Connections, Cultural Understanding Drive Anti-smoking Outreach Effort

Muscle w LogosIn partnership with Asian Americans for Equality (AAFE), experts from the Section on Tobacco, Alcohol, and Drug Use in NYU Langone Medical Center’s Department of Population Health are implementing a community navigator model to reach smokers and link them to smoking cessation resources.  Despite the availability of safe and effective treatment for tobacco dependence, only a small proportion of smokers who try to quit each year use cessation therapies. This is particularly true among low-income adults and for non-English language speakers, contributing to growing disparities in smoking prevalence. 

Through its work and its history of smoking cessation outreach, AAFE has learned some invaluable lessons.  We sat down for a Q&A session with Flora Ferng, Director of Community Outreach, and Ken Ho, Program Coordinator, to hear some of their insights.

Interviewer:  Despite the overall decline in smoking city-wide, Asian men continue to have the highest smoking rates of any population in New York City and the rates continue to climb. Smoking rates in Community District 3 [which encompasses Chinatown] are the highest in the entire city. Why do you think that is true?

Flora Ferng: Smoking rates for men in China are very high--nearly 60 percent. It is very ingrained in Chinese culture. Even celebrities and elected officials smoke in public in China.  It is a very “manly” thing to smoke. And in Chinatown, it is easy to get inexpensive cigarettes on the black market.

Ken Ho:  Here, pressure is the number one reason why Chinese men smoke. Working hours.  Stress. And then even when they are married, many men live by themselves. Many men have no people they can share their feelings with. They are lonely and bored. 

Interviewer: So how do you help them to become interested in quitting smoking in the face of such powerful reasons to smoke?

Ferng:  For some other kinds of programs you can create a flyer or brochure, and that would be it.  But we realize that smoking is a very personal decision and choice. It's an addiction. So you can't give them a flyer and say, "Hey, quit smoking," and now voila, it will stop.  So first we have to reach them. For most people, it is not a high priority.

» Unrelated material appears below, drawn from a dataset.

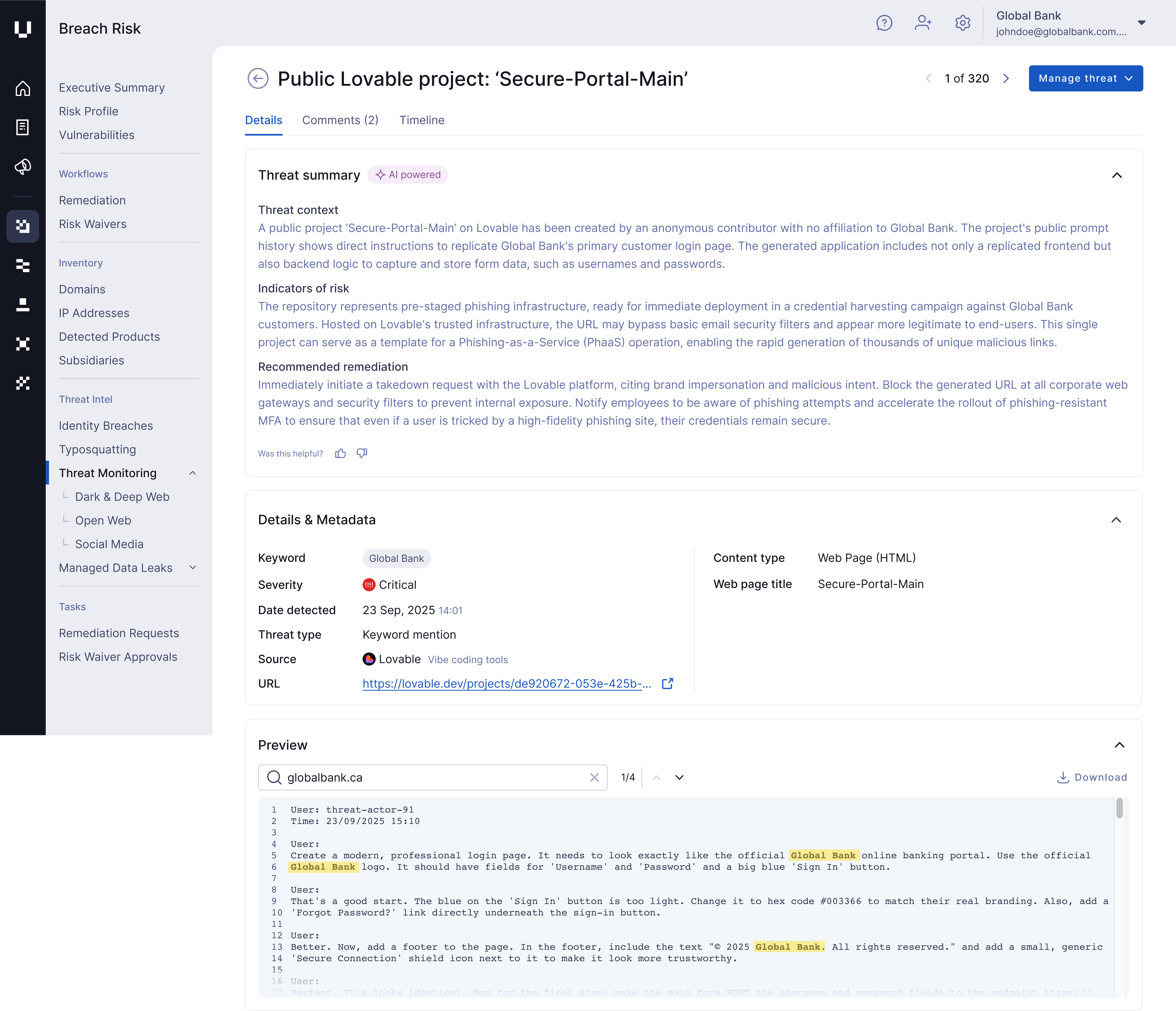
Task: Clear the globalbank.ca search field
Action: 594,777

Ho:  We don’t start the conversation about smoking until we have established a relationship. If we can help relieve other pressures, we can develop trust and perhaps lessen the burdens and stress that are causing people to smoke and making it hard to quit. Most of the smokers I have met through this work have never even thought about quitting and have never tried before.

Ferng:  One strategy we have used is to link with our other programs. In this way, we can get them in the door, for example, for a program on affordable housing or Protecting your Health and Wealth and then once they are there, we talk to them about the costs and consequences of smoking.

Ho:  I was a smoker for six years so I know how hard it is. I had two family members die because of lung cancer and I have had many friends who have been affected. When I tell them my own story and share the facts, I have more confidence to convince them – and people can tell how passionate I am.

Ferng: AAFE has been committed to this issue for a long time. Now, to reach a larger group, we contact smokers and their relatives through many of our programs and we have added a smoking question to our standard intake form. We are educating all of our intake specialists to know about the smoke cessation program. People need to know there will be a service available to them.